Eichner feiert Befreiungsschlag: "Die Unterschiedsspieler sind zurück"

kicker

Lange genug hatte man in Karlsruhe warten müssen: Zum ersten Mal seit November (!) gab es beim Sport-Club wieder einen Sieg in der 2. Bundesliga zu bejubeln, der 2:0-Erfolg in Münster beendete die Sieglos-Serie des KSC.

Christian Eichner war sichtlich erleichtert: "Die Unterschiedsspieler beim Karlsruher SC sind zurück", sagte der Trainer. Klar, "jeder in seiner unterschiedlichen körperlichen Präsenz aktuell noch", aber immerhin. Und das, so gab der Fußballlehrer zu verstehen, war einer der Gründe für das Ende der Negativserie der Badener.

Egloff braucht keine Anlaufzeit

Namentlich waren diese Unterschiedsspieler Lilian Egloff, der in der 74. Minuten kam, und Louey Ben Farhat, der gleich von Beginn an ran durfte.
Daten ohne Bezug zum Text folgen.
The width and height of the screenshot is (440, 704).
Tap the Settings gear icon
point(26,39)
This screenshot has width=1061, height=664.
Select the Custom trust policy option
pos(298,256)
Beide sollen nach langen Verletzungspausen nun für neuen Schwung beim KSC sorgen - Egloff gelang das nach seiner Einwechslung gleich eindrucksvoll.

Der Offensivspieler provozierte die Rote Karte von Jaeckel, den fälligen direkten Freistoß verwandelte dann der Karlsruher Unterschiedsspieler par excellence, Marvin Wanitzek, in Minute 79. Vom Punkt machte dieser dann neun Zeigerumdrehungen später den Deckel drauf und schnürte den so wichtigen Doppelpack zum KSC-Sieg.

Wanitzek trägt den KSC "seit Jahren auf den Schultern"

Überhaupt trage der Kapitän den Verein "seit Jahren auf den Schultern", erklärte Eichner. Womöglich sei das im Dezember auch mal "einen Tick zu viel" gewesen. Der Urlaub habe Karlsruhes Spielmacher demnach gutgetan.

Ob Wanitzek, Egloff oder Ben Farhat - die Hoffnungen des KSC auf eine erfolgreiche Rückrunde ruhen auf mehreren Spielern. Gerade in der Offensive. Acht Punkte trennen die Badener von den Aufstiegsrängen, die durch die Talfahrt in weite Ferne gerückt sind. Werden die von Eichner beschwörten Unterschiedsspieler in der Rückrunde aber ihrem Namen gerecht, könnte Karlsruhe im neuen Jahr nochmal spektakulär ins Aufstiegsrennen eingreifen.